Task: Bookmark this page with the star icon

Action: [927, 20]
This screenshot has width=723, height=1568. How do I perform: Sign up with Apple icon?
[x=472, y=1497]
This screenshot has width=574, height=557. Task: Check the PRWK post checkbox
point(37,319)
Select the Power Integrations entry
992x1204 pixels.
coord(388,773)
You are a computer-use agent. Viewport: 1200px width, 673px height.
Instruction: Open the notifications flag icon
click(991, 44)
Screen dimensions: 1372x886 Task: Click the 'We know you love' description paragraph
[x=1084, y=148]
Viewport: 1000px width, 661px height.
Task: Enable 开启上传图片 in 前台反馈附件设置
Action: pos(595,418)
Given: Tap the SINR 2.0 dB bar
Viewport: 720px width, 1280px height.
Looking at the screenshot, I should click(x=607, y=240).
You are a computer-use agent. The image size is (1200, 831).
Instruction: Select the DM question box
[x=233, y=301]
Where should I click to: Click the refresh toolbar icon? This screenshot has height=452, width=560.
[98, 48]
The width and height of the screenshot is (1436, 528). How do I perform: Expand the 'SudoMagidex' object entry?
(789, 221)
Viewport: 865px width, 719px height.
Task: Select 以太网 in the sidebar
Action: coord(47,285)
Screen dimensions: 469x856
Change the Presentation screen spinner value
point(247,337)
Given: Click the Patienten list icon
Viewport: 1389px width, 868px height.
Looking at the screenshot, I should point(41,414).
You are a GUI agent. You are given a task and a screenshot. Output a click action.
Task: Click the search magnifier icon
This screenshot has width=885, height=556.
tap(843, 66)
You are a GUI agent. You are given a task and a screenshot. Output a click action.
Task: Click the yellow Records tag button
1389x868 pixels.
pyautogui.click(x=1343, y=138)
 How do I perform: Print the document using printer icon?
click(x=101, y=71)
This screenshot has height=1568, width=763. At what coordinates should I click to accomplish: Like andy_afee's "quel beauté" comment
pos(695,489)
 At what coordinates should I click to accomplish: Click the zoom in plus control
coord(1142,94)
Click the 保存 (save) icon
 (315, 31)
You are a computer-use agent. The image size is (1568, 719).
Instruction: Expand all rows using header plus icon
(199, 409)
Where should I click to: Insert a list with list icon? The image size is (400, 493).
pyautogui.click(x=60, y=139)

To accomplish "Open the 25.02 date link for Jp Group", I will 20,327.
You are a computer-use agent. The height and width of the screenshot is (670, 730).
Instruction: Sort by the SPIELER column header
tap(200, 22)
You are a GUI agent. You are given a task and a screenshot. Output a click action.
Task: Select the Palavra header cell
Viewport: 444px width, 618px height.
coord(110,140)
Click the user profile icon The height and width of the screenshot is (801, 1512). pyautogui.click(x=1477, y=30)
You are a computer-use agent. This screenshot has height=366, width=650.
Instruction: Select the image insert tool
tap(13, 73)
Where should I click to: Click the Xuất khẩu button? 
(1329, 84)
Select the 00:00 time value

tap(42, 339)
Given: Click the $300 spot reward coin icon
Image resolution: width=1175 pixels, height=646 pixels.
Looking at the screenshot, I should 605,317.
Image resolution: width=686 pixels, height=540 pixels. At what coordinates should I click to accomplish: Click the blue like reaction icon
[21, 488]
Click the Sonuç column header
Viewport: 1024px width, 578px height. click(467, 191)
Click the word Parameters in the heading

● ● ●

Would you output the material above once more, exactly as given?

## Task response
Task: Bookmark this page with the star icon

Action: [927, 20]
This screenshot has width=723, height=1568. How do I perform: Sign up with Apple icon?
[x=472, y=1497]
This screenshot has width=574, height=557. Task: Check the PRWK post checkbox
point(37,319)
Select the Power Integrations entry
992x1204 pixels.
coord(388,773)
You are a computer-use agent. Viewport: 1200px width, 673px height.
Instruction: Open the notifications flag icon
click(991, 44)
Screen dimensions: 1372x886 Task: Click the 'We know you love' description paragraph
[x=1084, y=148]
Viewport: 1000px width, 661px height.
Task: Enable 开启上传图片 in 前台反馈附件设置
Action: pos(595,418)
Given: Tap the SINR 2.0 dB bar
Viewport: 720px width, 1280px height.
Looking at the screenshot, I should click(x=607, y=240).
You are a computer-use agent. The image size is (1200, 831).
Instruction: Select the DM question box
[x=233, y=301]
Where should I click to: Click the refresh toolbar icon? This screenshot has height=452, width=560.
[98, 48]
The width and height of the screenshot is (1436, 528). How do I perform: Expand the 'SudoMagidex' object entry?
(789, 221)
Viewport: 865px width, 719px height.
Task: Select 以太网 in the sidebar
Action: coord(47,285)
Screen dimensions: 469x856
Change the Presentation screen spinner value
point(247,337)
Given: Click the Patienten list icon
Viewport: 1389px width, 868px height.
Looking at the screenshot, I should point(41,414).
You are a GUI agent. You are given a task and a screenshot. Output a click action.
Task: Click the search magnifier icon
This screenshot has width=885, height=556.
tap(843, 66)
You are a GUI agent. You are given a task and a screenshot. Output a click action.
Task: Click the yellow Records tag button
1389x868 pixels.
pyautogui.click(x=1343, y=138)
 How do I perform: Print the document using printer icon?
click(x=101, y=71)
This screenshot has height=1568, width=763. At what coordinates should I click to accomplish: Like andy_afee's "quel beauté" comment
pos(695,489)
 At what coordinates should I click to accomplish: Click the zoom in plus control
coord(1142,94)
Click the 保存 (save) icon
 (315, 31)
You are a computer-use agent. The image size is (1568, 719).
Instruction: Expand all rows using header plus icon
(199, 409)
Where should I click to: Insert a list with list icon? The image size is (400, 493).
pyautogui.click(x=60, y=139)

To accomplish "Open the 25.02 date link for Jp Group", I will 20,327.
You are a computer-use agent. The height and width of the screenshot is (670, 730).
Instruction: Sort by the SPIELER column header
tap(200, 22)
You are a GUI agent. You are given a task and a screenshot. Output a click action.
Task: Select the Palavra header cell
Viewport: 444px width, 618px height.
coord(110,140)
Click the user profile icon The height and width of the screenshot is (801, 1512). pyautogui.click(x=1477, y=30)
You are a computer-use agent. This screenshot has height=366, width=650.
Instruction: Select the image insert tool
tap(13, 73)
Where should I click to: Click the Xuất khẩu button? 
(1329, 84)
Select the 00:00 time value

tap(42, 339)
Given: Click the $300 spot reward coin icon
Image resolution: width=1175 pixels, height=646 pixels.
Looking at the screenshot, I should 605,317.
Image resolution: width=686 pixels, height=540 pixels. At what coordinates should I click to accomplish: Click the blue like reaction icon
[21, 488]
Click the Sonuç column header
Viewport: 1024px width, 578px height. click(467, 191)
Click the word Parameters in the heading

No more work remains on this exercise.